**DATA FOR THIS TASK**
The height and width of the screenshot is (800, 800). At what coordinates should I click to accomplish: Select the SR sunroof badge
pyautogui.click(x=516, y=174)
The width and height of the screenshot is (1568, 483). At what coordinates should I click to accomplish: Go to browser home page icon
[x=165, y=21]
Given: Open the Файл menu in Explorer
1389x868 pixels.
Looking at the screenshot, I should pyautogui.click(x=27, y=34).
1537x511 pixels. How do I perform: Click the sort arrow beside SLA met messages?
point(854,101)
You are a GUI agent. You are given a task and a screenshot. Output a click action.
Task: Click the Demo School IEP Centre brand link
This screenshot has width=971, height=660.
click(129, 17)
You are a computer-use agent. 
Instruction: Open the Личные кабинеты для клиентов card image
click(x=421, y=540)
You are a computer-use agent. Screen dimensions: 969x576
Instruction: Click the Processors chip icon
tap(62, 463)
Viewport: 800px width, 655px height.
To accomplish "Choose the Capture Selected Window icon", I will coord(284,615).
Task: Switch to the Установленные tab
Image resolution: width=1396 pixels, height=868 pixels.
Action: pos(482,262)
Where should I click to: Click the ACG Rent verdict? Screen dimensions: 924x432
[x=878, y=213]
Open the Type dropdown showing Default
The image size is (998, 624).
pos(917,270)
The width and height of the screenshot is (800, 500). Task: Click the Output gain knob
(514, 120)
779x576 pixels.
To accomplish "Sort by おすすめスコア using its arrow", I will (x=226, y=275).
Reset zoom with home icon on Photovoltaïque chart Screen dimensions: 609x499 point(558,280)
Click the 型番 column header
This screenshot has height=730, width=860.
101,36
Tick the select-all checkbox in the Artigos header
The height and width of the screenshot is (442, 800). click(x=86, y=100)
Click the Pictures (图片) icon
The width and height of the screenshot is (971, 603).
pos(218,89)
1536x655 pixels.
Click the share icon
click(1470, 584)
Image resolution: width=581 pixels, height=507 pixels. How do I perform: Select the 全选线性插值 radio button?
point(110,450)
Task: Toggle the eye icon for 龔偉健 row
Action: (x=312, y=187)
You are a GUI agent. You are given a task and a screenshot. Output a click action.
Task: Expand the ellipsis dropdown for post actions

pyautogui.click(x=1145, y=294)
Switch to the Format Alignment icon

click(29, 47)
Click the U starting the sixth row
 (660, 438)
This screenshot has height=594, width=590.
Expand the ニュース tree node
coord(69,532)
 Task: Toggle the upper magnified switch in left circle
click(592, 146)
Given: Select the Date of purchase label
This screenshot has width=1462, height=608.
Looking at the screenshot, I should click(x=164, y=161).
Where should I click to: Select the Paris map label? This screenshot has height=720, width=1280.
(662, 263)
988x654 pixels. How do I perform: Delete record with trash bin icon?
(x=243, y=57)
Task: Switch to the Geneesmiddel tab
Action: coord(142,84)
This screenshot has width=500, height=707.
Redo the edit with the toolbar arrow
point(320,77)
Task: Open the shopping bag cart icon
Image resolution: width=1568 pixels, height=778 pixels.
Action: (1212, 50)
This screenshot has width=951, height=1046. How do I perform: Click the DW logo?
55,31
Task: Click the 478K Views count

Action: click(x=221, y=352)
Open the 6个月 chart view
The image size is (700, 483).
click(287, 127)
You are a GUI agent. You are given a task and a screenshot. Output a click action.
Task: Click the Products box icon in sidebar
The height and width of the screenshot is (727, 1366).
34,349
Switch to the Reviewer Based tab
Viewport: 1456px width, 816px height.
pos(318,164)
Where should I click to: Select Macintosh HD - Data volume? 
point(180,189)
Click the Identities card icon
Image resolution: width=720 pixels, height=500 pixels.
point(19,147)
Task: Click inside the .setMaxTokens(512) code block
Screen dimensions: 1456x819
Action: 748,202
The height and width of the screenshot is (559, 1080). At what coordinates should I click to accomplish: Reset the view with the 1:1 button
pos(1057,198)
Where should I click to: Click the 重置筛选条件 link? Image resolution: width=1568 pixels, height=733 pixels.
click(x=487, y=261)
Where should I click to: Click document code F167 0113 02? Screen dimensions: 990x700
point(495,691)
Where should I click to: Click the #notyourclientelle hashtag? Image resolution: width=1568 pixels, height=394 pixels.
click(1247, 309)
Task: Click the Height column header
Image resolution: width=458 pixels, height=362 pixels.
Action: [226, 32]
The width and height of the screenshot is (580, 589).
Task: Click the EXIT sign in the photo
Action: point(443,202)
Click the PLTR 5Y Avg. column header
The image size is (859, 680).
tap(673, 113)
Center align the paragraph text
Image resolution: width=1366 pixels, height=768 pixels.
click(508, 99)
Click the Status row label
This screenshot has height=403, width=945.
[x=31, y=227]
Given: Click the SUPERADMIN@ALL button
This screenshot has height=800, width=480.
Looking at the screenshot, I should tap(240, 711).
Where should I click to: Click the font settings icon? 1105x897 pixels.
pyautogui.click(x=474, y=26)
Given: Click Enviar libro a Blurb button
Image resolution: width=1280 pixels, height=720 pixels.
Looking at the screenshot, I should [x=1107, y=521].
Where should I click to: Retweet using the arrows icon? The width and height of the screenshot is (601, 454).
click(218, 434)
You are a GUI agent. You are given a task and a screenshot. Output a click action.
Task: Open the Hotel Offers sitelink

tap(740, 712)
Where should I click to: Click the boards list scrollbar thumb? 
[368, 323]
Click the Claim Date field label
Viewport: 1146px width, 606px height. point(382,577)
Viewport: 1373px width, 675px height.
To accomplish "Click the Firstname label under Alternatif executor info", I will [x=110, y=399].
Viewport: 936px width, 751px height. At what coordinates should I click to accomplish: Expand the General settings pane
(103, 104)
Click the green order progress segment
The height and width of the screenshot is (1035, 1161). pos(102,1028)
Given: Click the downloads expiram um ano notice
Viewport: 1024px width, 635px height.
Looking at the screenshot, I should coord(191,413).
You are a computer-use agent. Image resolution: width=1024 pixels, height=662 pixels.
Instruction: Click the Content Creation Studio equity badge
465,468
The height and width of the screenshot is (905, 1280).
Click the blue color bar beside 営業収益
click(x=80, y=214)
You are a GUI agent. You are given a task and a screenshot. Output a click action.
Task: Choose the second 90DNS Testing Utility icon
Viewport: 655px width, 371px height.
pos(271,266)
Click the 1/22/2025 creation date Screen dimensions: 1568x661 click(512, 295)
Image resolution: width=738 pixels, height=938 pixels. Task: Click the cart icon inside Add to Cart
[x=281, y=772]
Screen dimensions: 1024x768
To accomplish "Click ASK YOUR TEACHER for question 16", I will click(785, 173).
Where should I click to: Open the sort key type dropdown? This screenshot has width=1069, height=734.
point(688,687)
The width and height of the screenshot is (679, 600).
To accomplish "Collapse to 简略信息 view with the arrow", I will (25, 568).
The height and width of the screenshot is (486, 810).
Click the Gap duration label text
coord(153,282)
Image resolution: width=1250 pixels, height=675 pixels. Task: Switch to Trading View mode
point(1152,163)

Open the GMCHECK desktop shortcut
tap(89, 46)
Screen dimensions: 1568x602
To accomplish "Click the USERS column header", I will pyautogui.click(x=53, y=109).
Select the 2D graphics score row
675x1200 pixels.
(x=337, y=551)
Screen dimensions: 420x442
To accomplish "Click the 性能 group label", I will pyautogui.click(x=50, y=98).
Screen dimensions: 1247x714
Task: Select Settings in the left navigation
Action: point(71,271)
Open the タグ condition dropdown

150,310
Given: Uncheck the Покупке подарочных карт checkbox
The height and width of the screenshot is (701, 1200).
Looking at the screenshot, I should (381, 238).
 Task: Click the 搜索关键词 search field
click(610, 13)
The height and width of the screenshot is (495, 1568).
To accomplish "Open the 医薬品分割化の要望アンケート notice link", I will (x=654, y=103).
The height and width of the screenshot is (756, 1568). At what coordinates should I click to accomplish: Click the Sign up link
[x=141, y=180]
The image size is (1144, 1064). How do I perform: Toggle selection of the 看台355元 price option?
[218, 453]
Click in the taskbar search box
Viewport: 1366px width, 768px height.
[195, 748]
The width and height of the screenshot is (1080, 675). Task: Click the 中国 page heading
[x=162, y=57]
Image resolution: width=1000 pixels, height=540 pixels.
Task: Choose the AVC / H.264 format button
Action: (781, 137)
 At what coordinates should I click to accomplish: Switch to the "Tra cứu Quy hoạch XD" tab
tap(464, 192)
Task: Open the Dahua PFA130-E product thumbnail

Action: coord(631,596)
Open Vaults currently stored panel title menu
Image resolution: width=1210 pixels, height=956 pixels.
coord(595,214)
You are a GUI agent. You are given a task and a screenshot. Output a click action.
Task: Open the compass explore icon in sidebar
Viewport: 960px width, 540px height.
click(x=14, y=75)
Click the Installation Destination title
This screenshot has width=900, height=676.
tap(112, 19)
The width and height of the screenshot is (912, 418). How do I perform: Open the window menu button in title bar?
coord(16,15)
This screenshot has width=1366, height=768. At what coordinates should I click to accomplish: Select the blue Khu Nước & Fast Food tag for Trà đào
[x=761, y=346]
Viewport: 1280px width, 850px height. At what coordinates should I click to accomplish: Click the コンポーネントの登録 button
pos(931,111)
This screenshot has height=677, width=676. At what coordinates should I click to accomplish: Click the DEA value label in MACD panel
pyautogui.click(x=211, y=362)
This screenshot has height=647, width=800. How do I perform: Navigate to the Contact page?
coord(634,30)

**WHAT THE EXERCISE ASKS**
A complete answer gives every line of the data that includes "sidebar".

**RESULT OF THIS EXERCISE**
Task: Click the Products box icon in sidebar
Task: Open the compass explore icon in sidebar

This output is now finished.